Market share is concentrated; performance is democratic
Sundaram Asset Management’s Harsha Viji talks about the fund house’s journey so far and future plans
In the Indian mutual funds (MFs) industry, 20 years is an important milestone. In the past few years, a few private sector fund houses have crossed this milestone—they had entered the business after a few state-run fund houses were launched in the 1990s. One such asset management company (AMC), which completed two decades in the second week of March, is Sundaram Asset Management Co. Ltd. Mint spoke to Harsha Viji, the fund house’s managing director, about the journey so far and future plans.
Sundaram AMC has just completed 20 years.

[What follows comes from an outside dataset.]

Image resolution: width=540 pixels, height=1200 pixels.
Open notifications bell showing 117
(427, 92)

But it has for long been a mid-sized fund house and is also called one. How many years do you think are there before it enters the big league (top five AMCs)?

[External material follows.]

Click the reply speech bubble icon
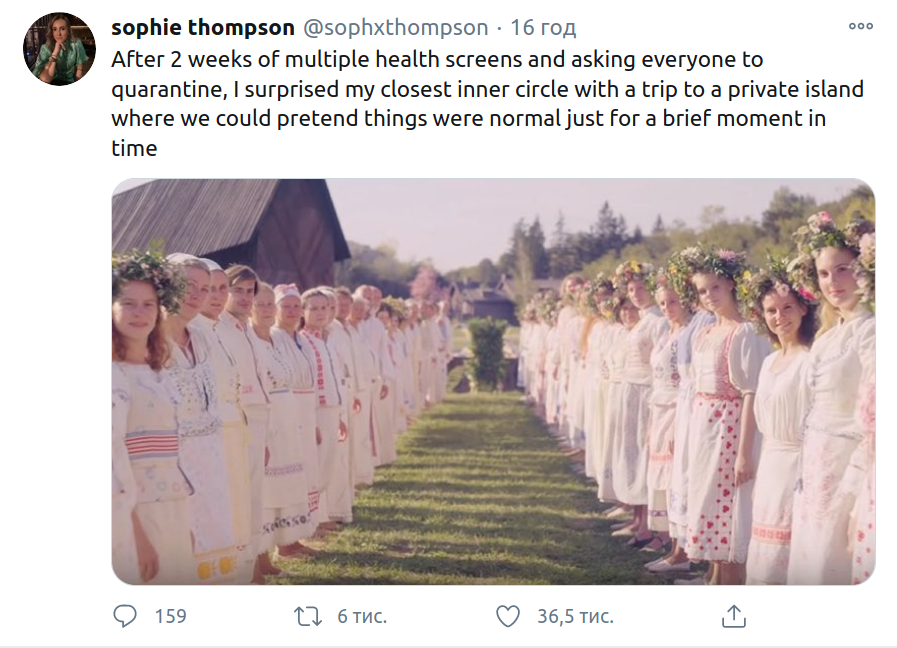 coord(124,615)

We have never focused on scale for the sake of it. The key has always been to build a strong retail franchise with consistently performing funds. Sundaram Select Midcap (a mid-cap fund), for example, has for years generated long-term returns among the best in the industry. We have a commitment to the business—in the last decade, there have been more than two dozen entrances and exits in mutual funds and we have done well throughout.
Do you think that in the Indian AMC industry, profitability and size are different goals, and both can be achieved meaningfully?
You are right in the sense that larger fund houses are on an average much more profitable—it is a scale business. Profits are important to build a sustainable business and to invest in distribution and reach. We have been consistently profitable for the past 20 years and our retained earnings have fueled growth—branch expansion, greater distributor reach, and investments in our Singapore subsidiary to serve international investors.
Looking back at the past 20 years, and especially the five years that you have been here, what are the things that you wouldn’t want to do in the future?
Investors want different asset classes at different periods of time. Cash-equivalent funds, debt funds, arbitrage funds, hybrids, mid- and small-cap funds and large-cap funds, all have their time, and we are clear that we will remain a diversified fund house rather than a niche one. We have done a lot towards this, and will do more.
We have strong plans for growth. We have Rs.25,000 crore in assets now, and Rs.50,000 crore in three years, though a stretch, is feasible. The temptation is to ‘buy business’. However, we are clear we will not do deals at a loss and will stick to sustainable growth.
Since the time you joined Sundaram AMC, what is the biggest change that has happened at the fund house?
In the past couple of years we have grown assets strongly across asset categories, and the consistency and level of fund performance has improved. The rub-off on investors is tangible. Our customer feedback has shown an upward shift, and the redemption rate has fallen substantially. Earlier, the fund house’s assets were largely tilted towards equity assets. But in the past few years, we have consciously increased our focus on building other categories as well.
What does your personal portfolio look like? Which schemes of Sundaram AMC have you yourself invested in? And have you invested personally in any of the Sundaram Micro Cap Series funds?
My mutual fund investments are done through SIPs (systematic investment plans) in Sundaram Select Midcap and Sundaram Select Focus (a large-cap scheme). I advise people that long-term systematic investing is the best way to create wealth and I follow my own advice.
Our series of closed-end micro-cap funds have been successful, but I do not invest in every scheme. What I do is I pick a few funds and stick with them over time.
The Securities and Exchange Board of India (Sebi) has, on quite a few occasions in recent past, talked about the need of expense ratios to go down. Do you think there is scope for expense ratios to reduce?
The expense ratio cut will disproportionately affect smaller AMCs since this is a scale driven business. If it drives mid-sized fund houses out, there will be an unhealthy drop in competition and customers will be deprived of choice and of funds with high returns. Market share is concentrated but fund performance is democratic—funds managed by AMCs outside the top 10 have often been at the top of the charts. So, expense ratio reduction could have unfortunate side effects for investors and the industry. I hope Sebi does not take precipitate action here.
The year 2015 was bad for equity mutual fund schemes due to falling markets. Do you think 2016 is crucial to retain investor confidence, which has been low since 2008?
Warren Buffett, in his latest shareholder letter, has made it clear that equity investments are made with a multi-decade horizon. It is an asset class that consistently outpaces inflation across the globe; bank deposits literally lose your money through inflation. So, no single year should matter. Investors have shown remarkable maturity in sticking out through volatility this last year, and I hope they will continue to do so.